#### [PROBLEM TO SOLVE]
Return, word for word, the lines of the listing below from the one with "For every named" through the one with "Previous (592, 162)", and no other lines.

#### [PROVIDED RECORDS]
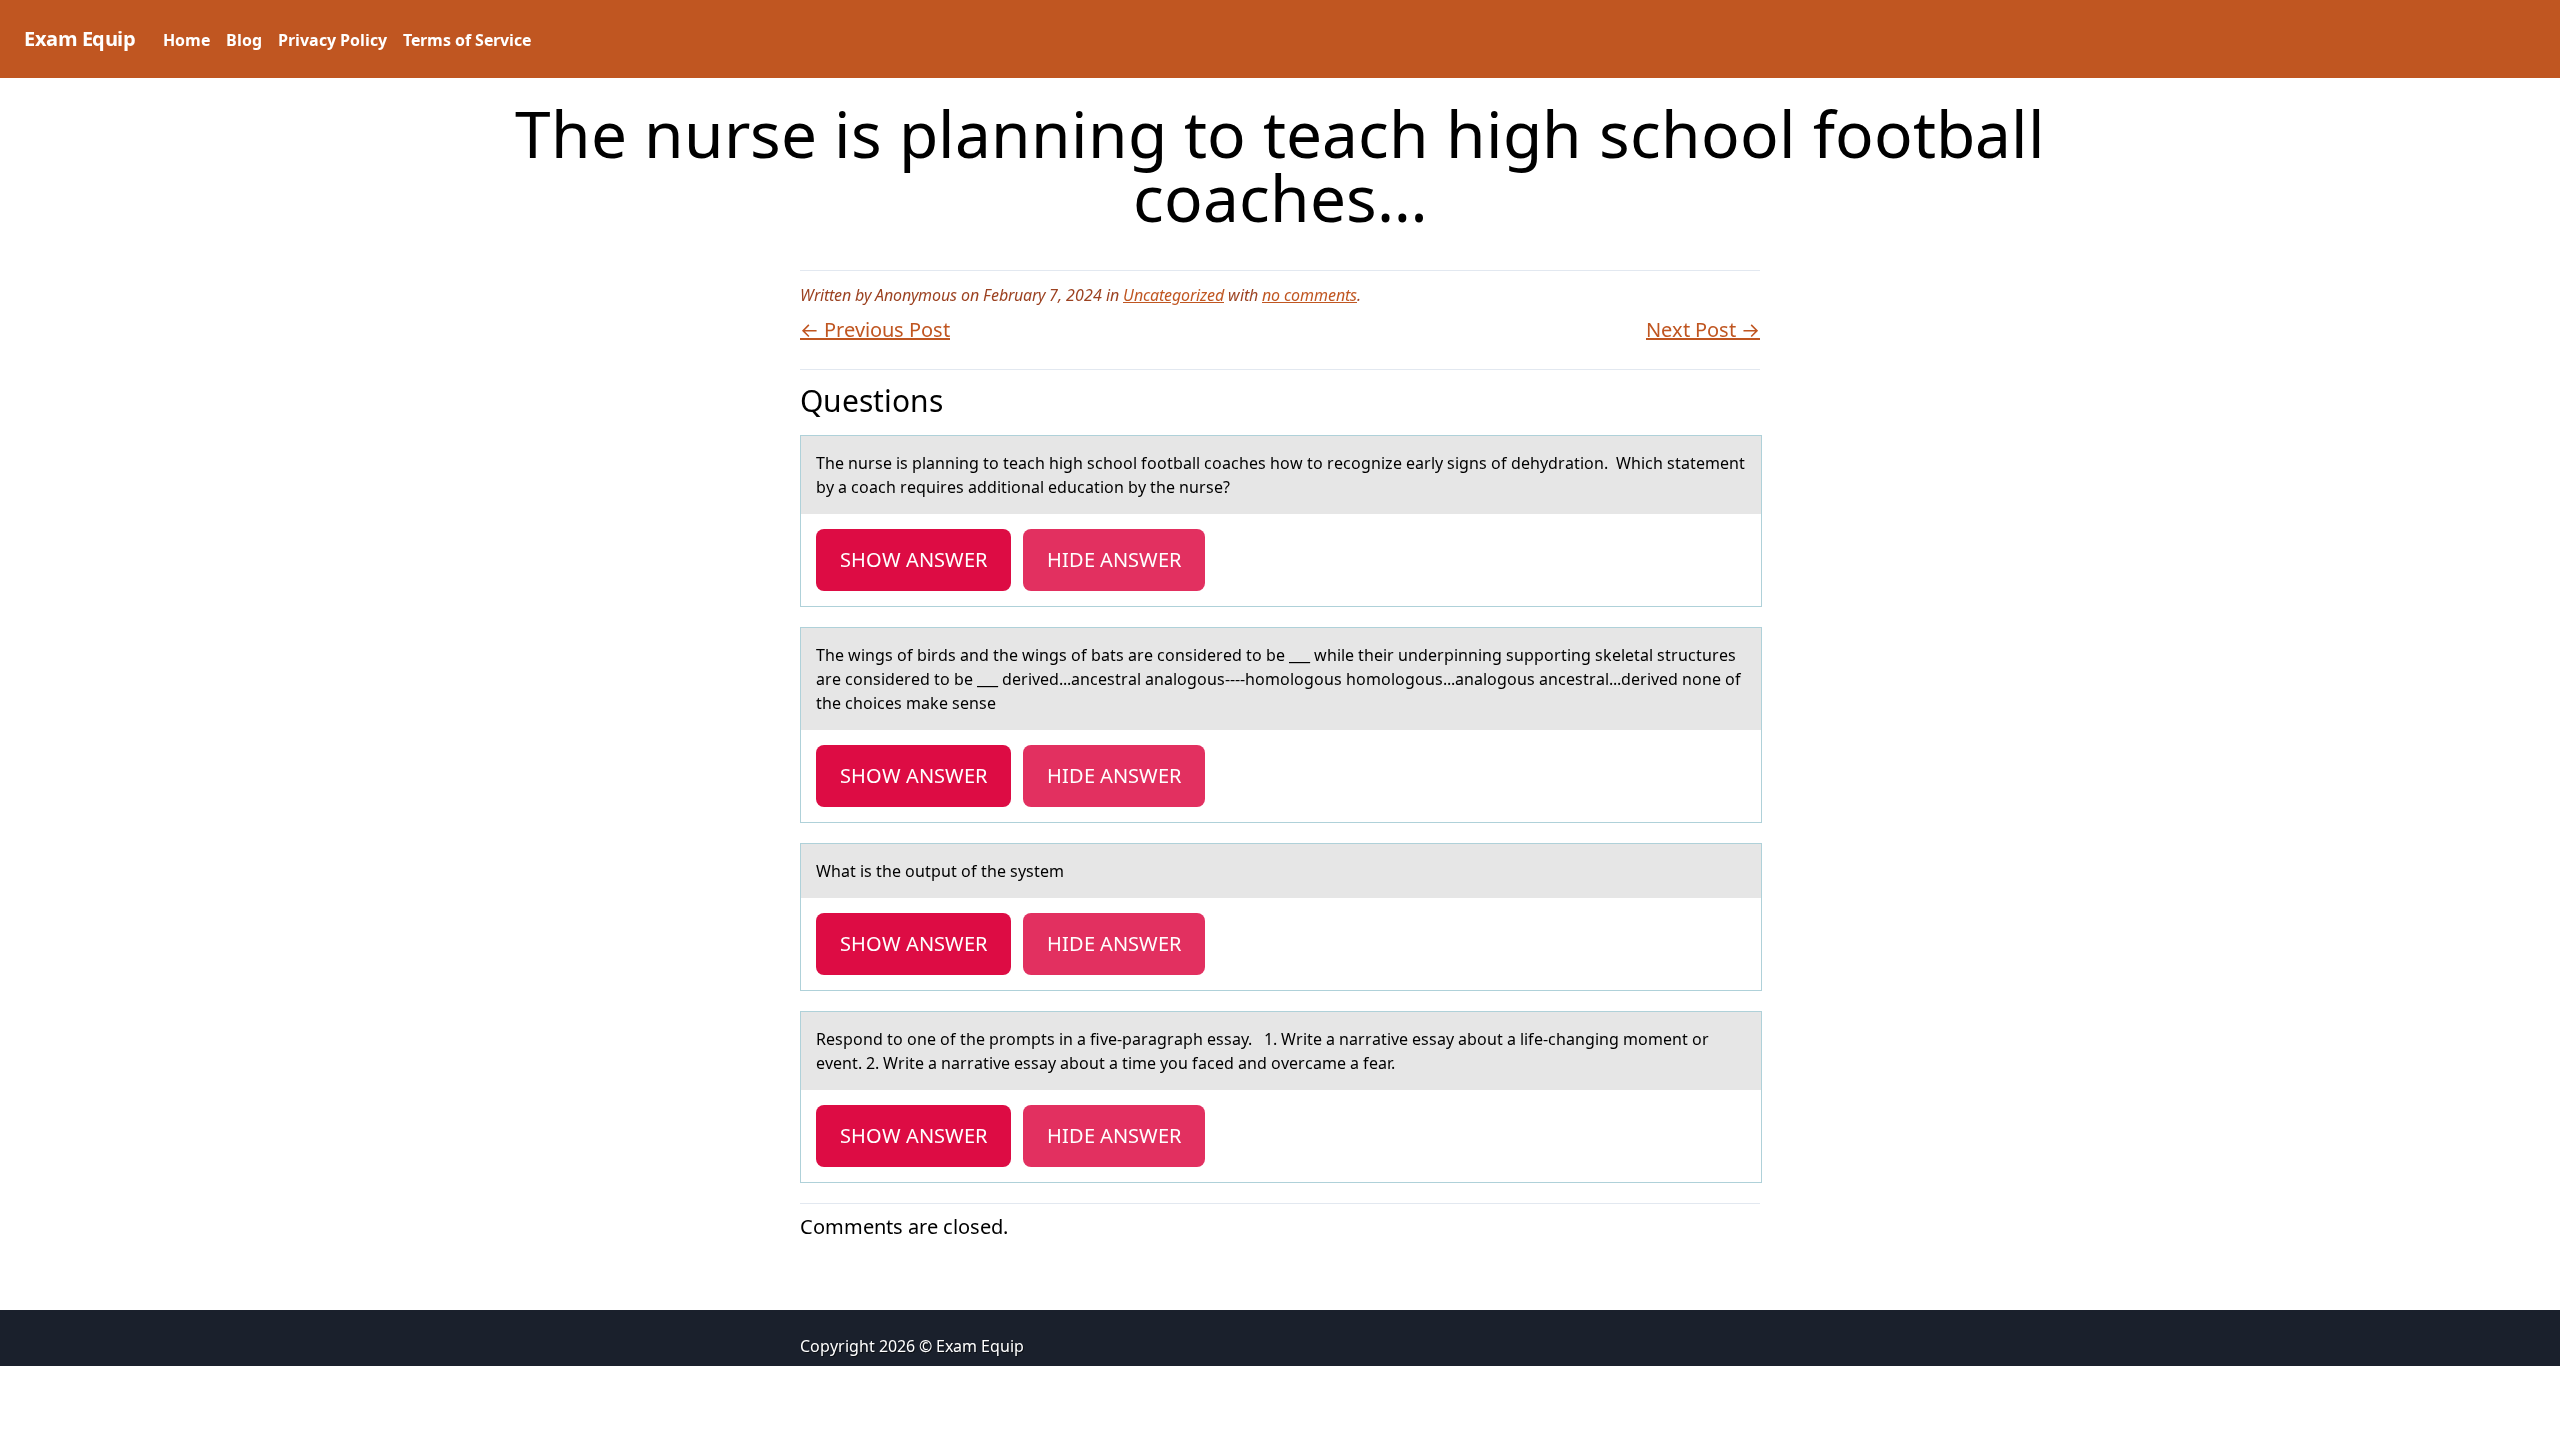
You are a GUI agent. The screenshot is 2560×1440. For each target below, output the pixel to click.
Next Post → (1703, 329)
...
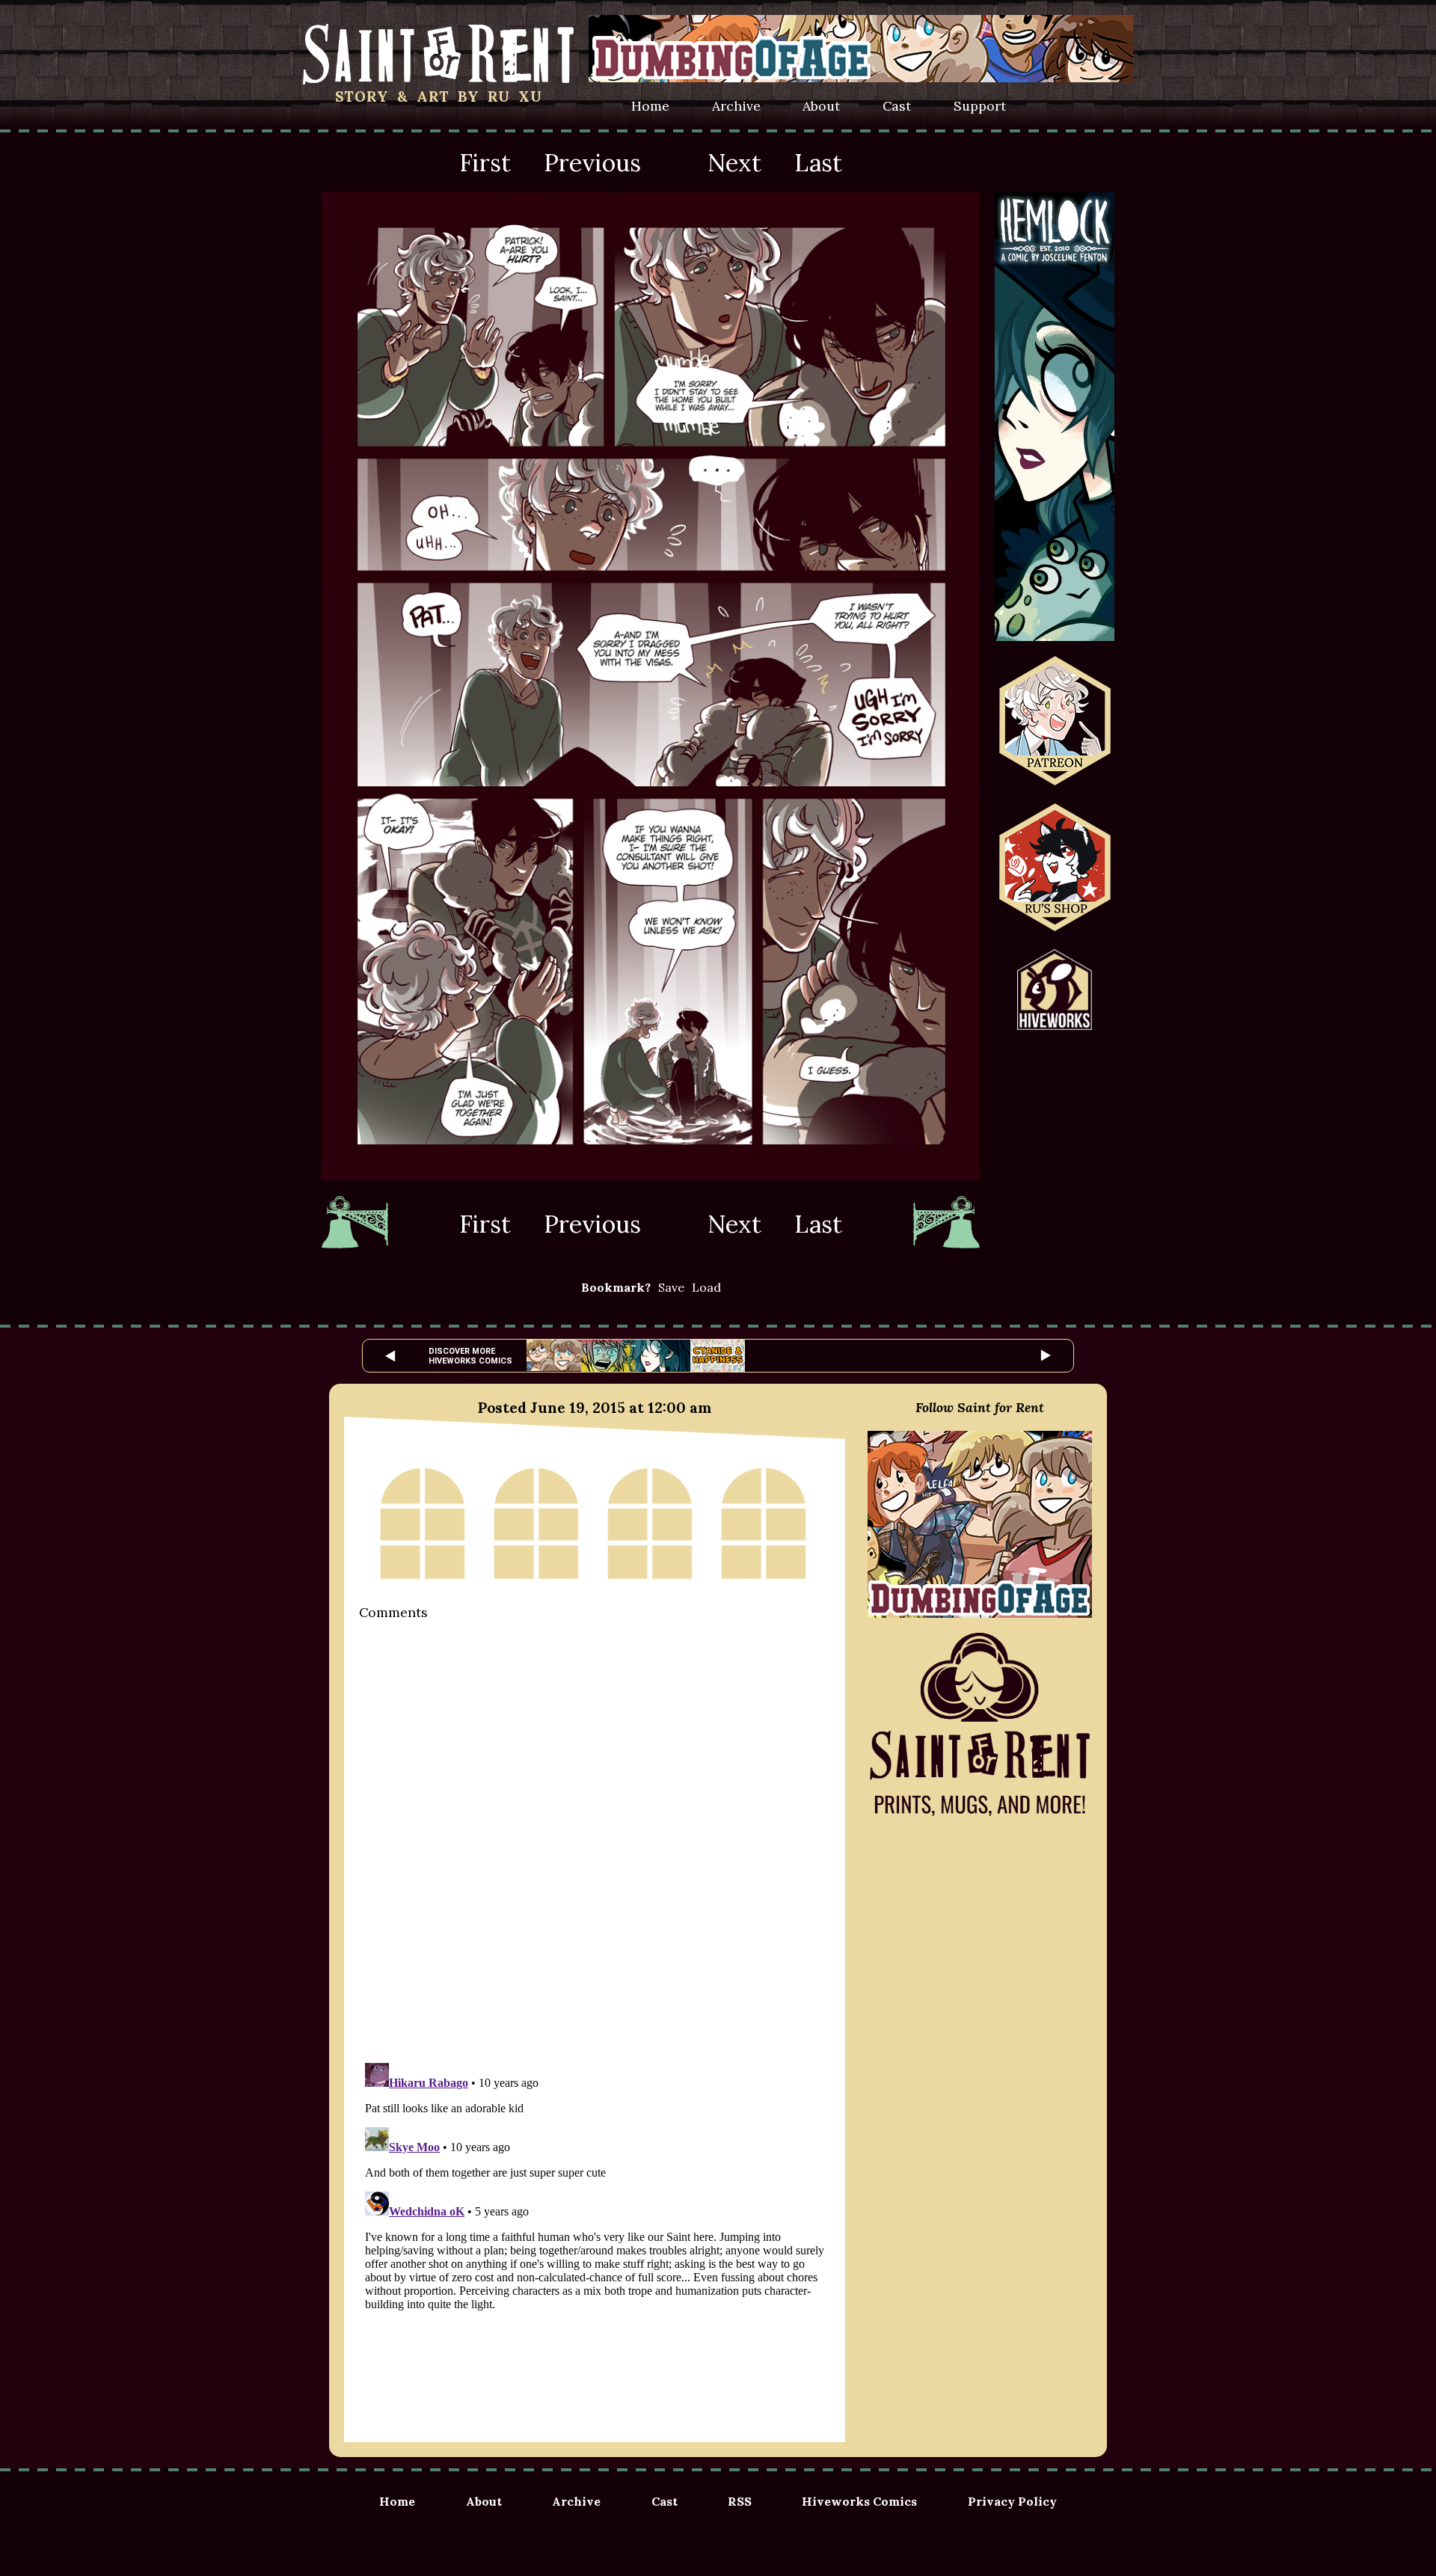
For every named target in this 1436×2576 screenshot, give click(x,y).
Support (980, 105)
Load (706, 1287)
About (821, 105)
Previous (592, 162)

#### [OUTPUT FOR THIS TASK]
For every named target in this 1436×2576 screenshot, give click(x,y).
Support (980, 105)
Load (706, 1287)
About (821, 105)
Previous (592, 162)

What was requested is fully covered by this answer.